Assignment: What is needed is the full listing written out exactly, minus the pictures.

Provided records:

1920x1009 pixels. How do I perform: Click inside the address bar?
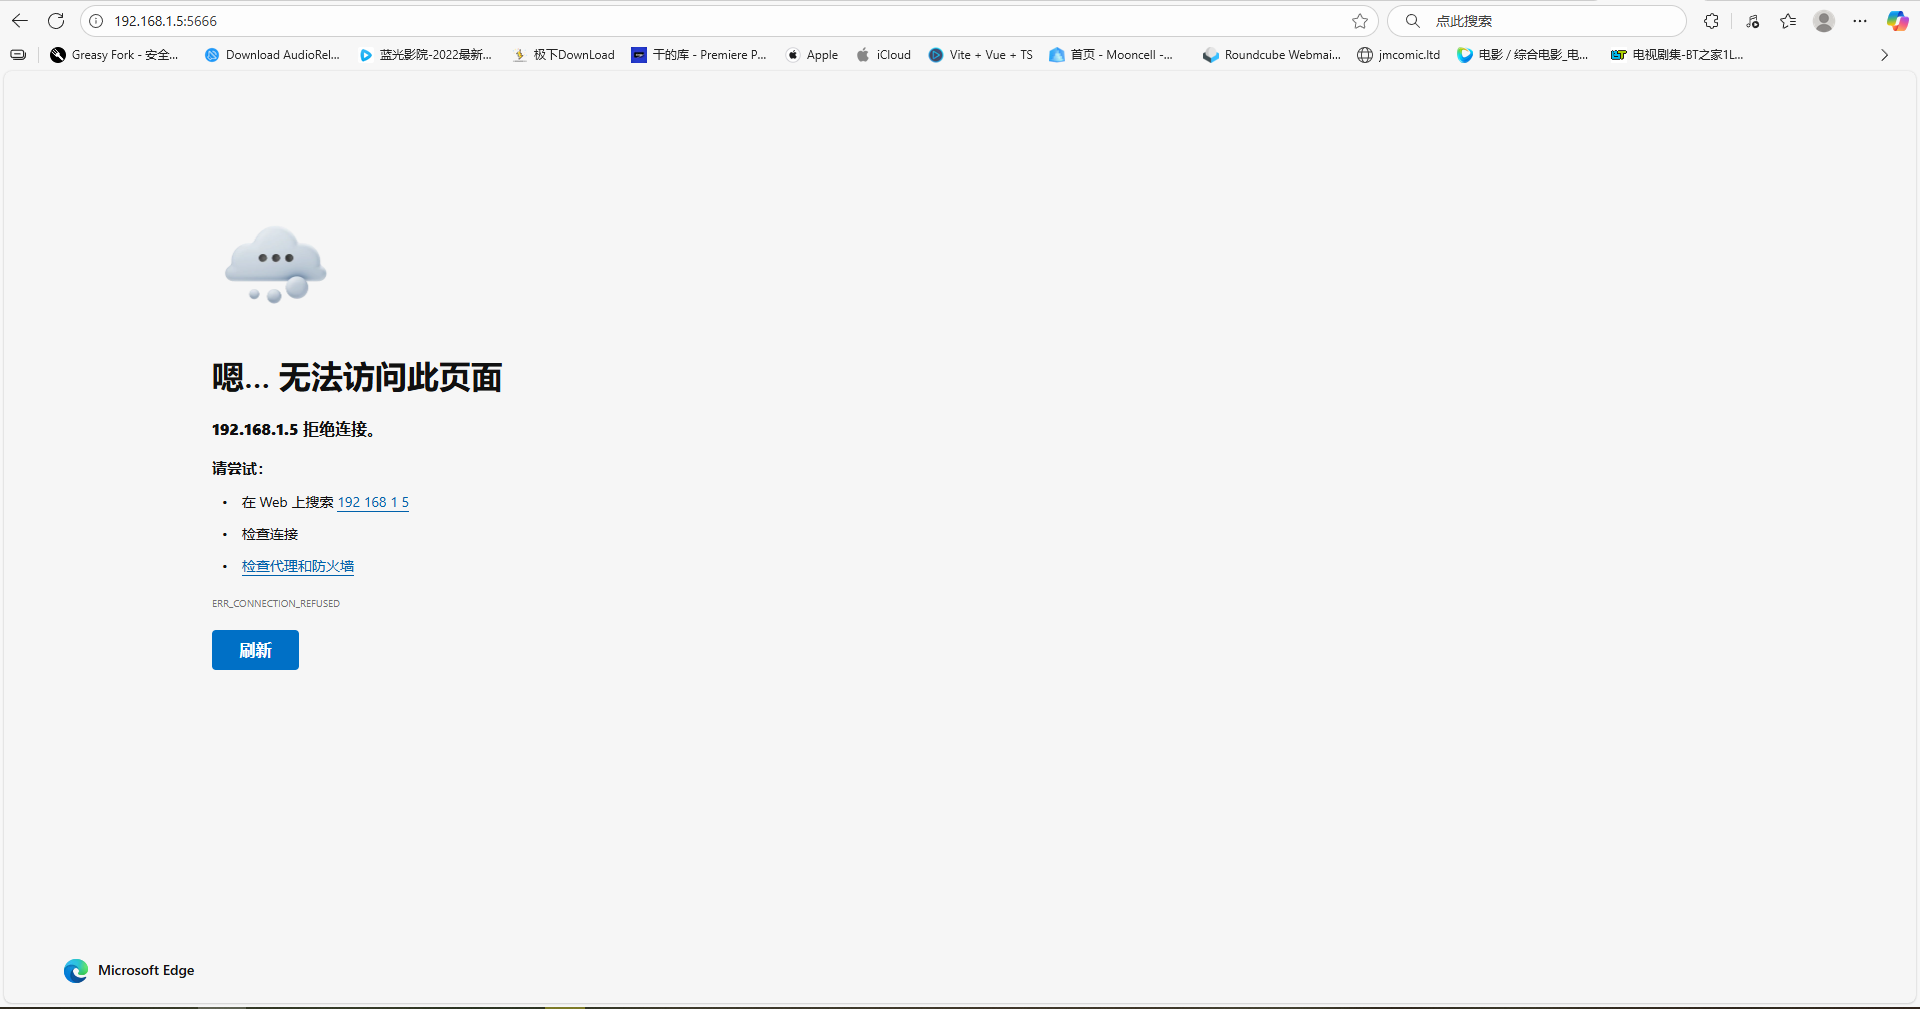pyautogui.click(x=400, y=20)
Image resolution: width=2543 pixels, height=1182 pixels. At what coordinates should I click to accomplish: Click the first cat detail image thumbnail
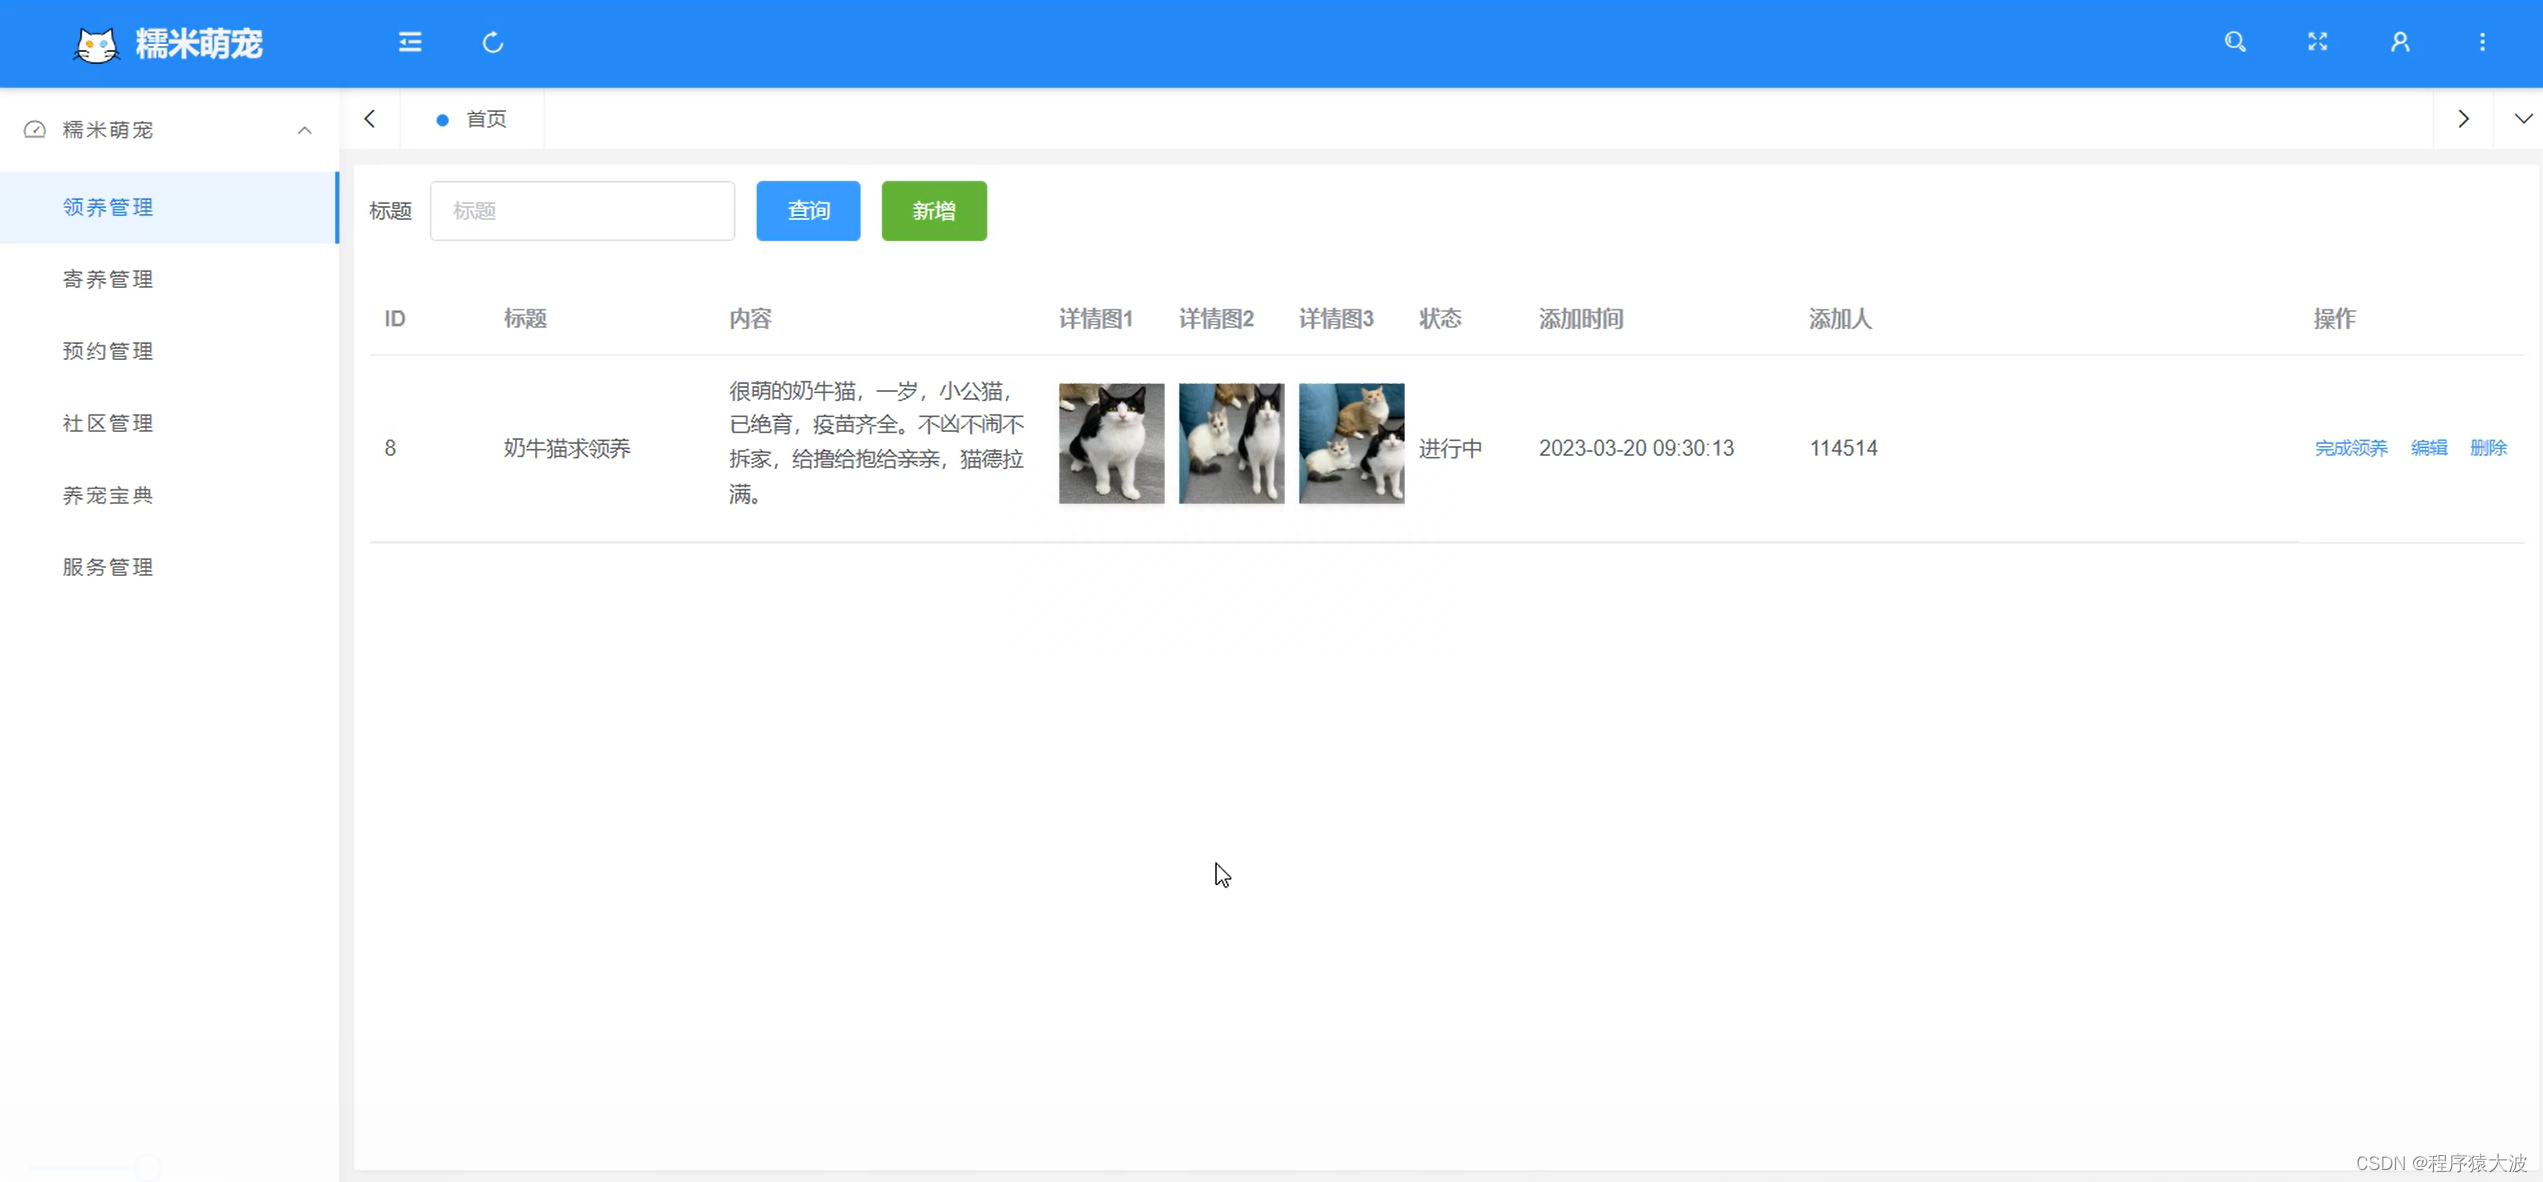[x=1110, y=443]
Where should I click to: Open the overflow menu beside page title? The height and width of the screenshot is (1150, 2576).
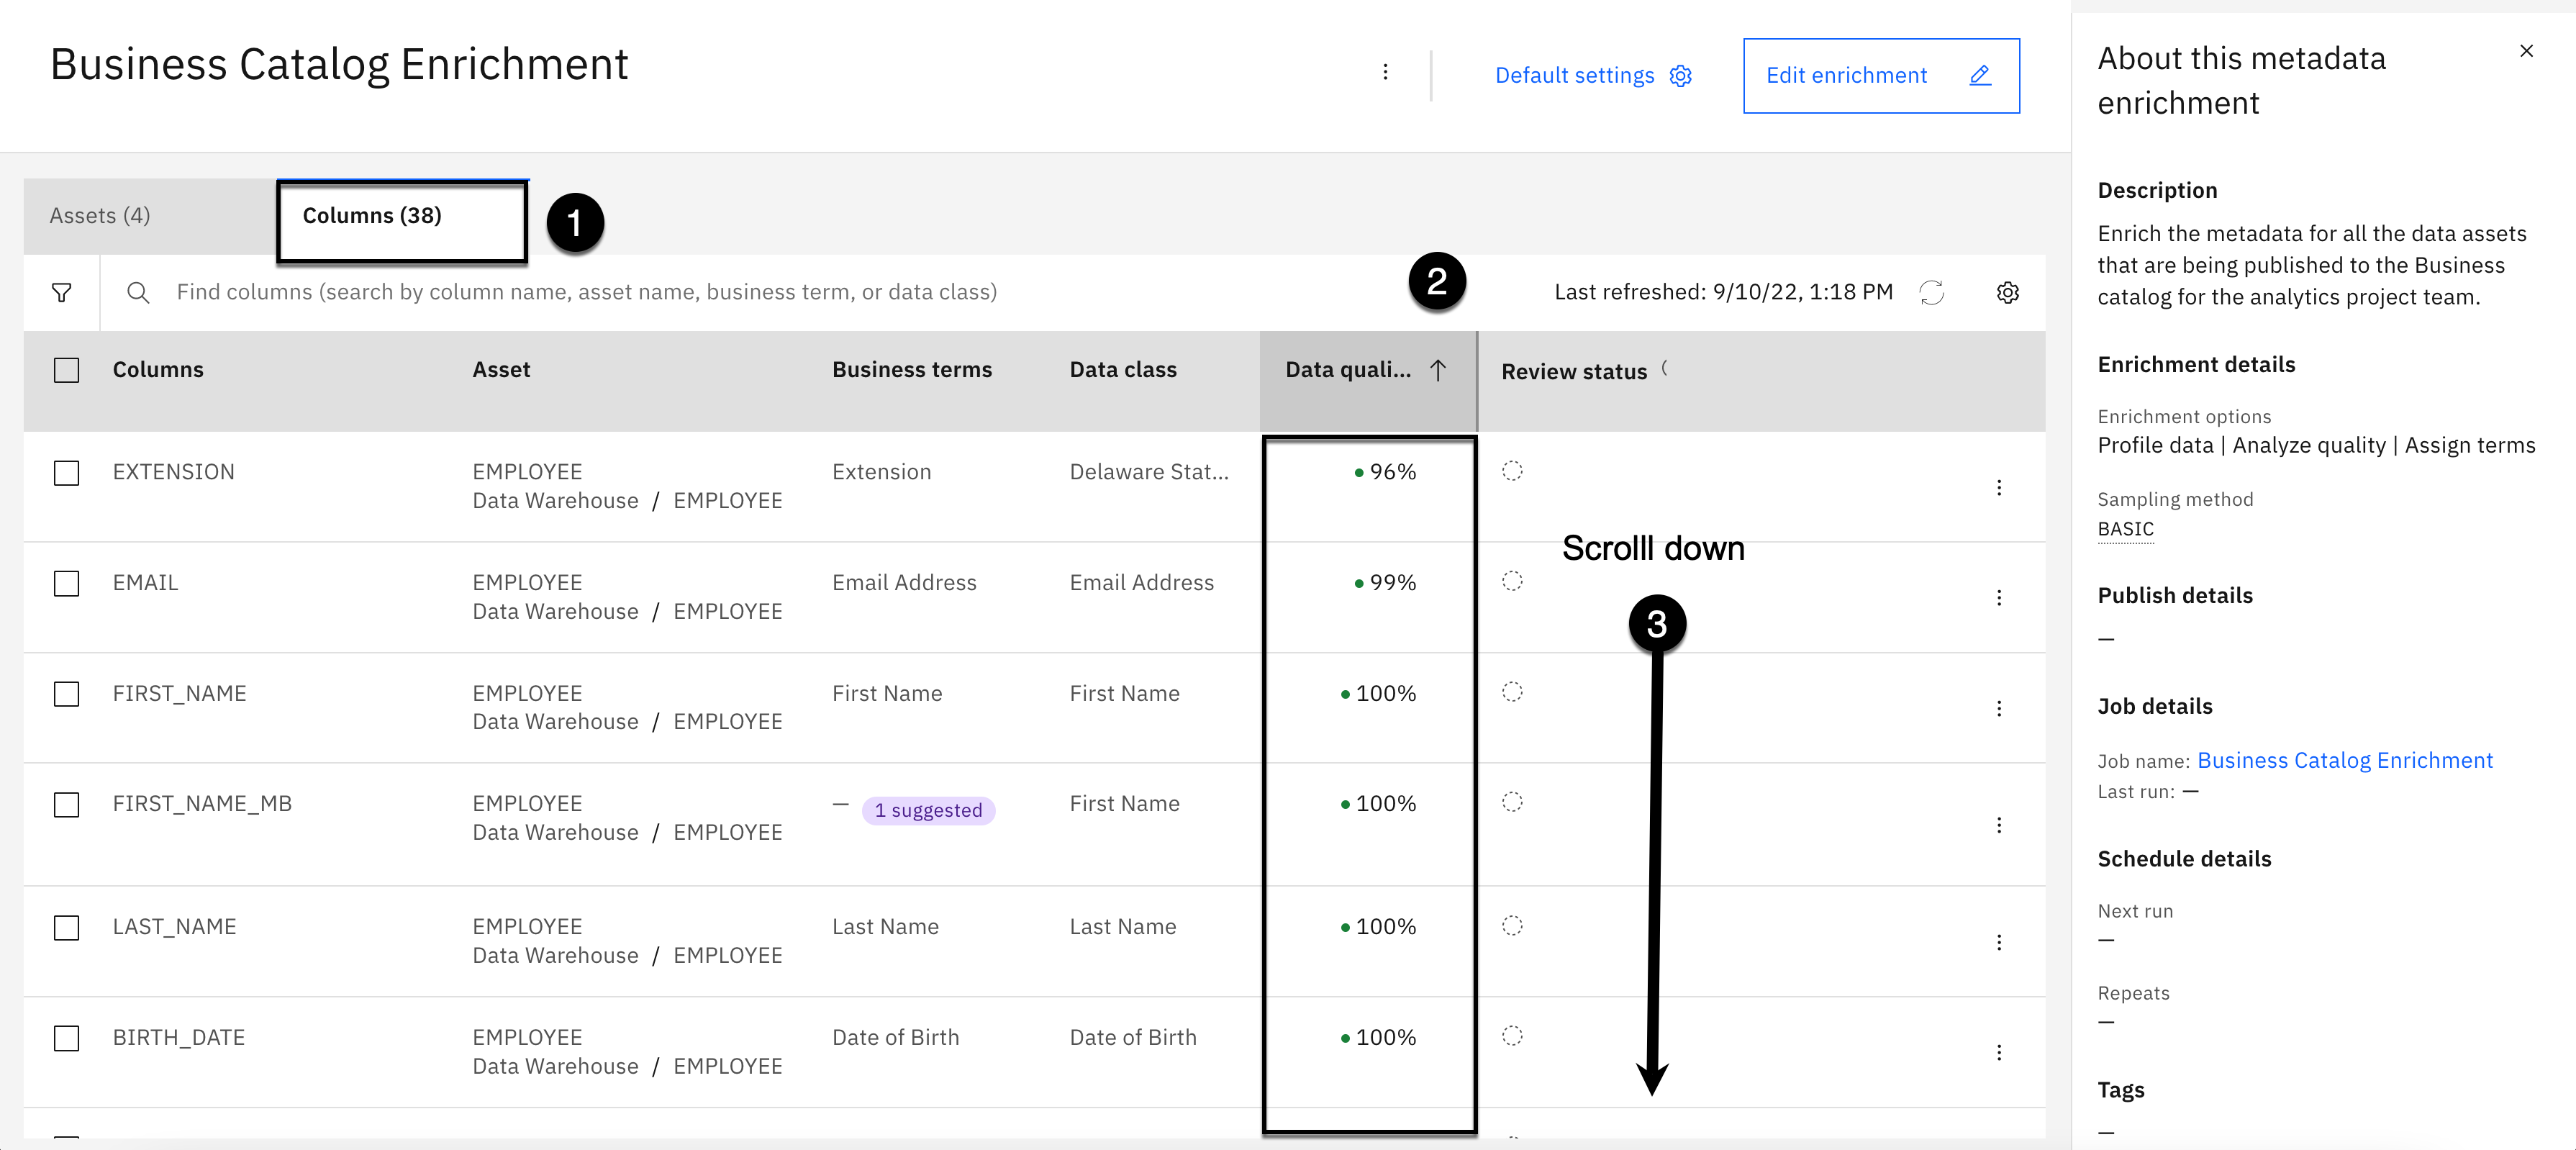[x=1385, y=72]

Task result:
1920x1009 pixels. How do I perform: Click inside the address bar?
pyautogui.click(x=400, y=20)
Image resolution: width=2543 pixels, height=1182 pixels. At what coordinates should I click to accomplish: Click the first cat detail image thumbnail
[x=1110, y=443]
Where should I click to: Open the overflow menu beside page title? The height and width of the screenshot is (1150, 2576).
[x=1385, y=72]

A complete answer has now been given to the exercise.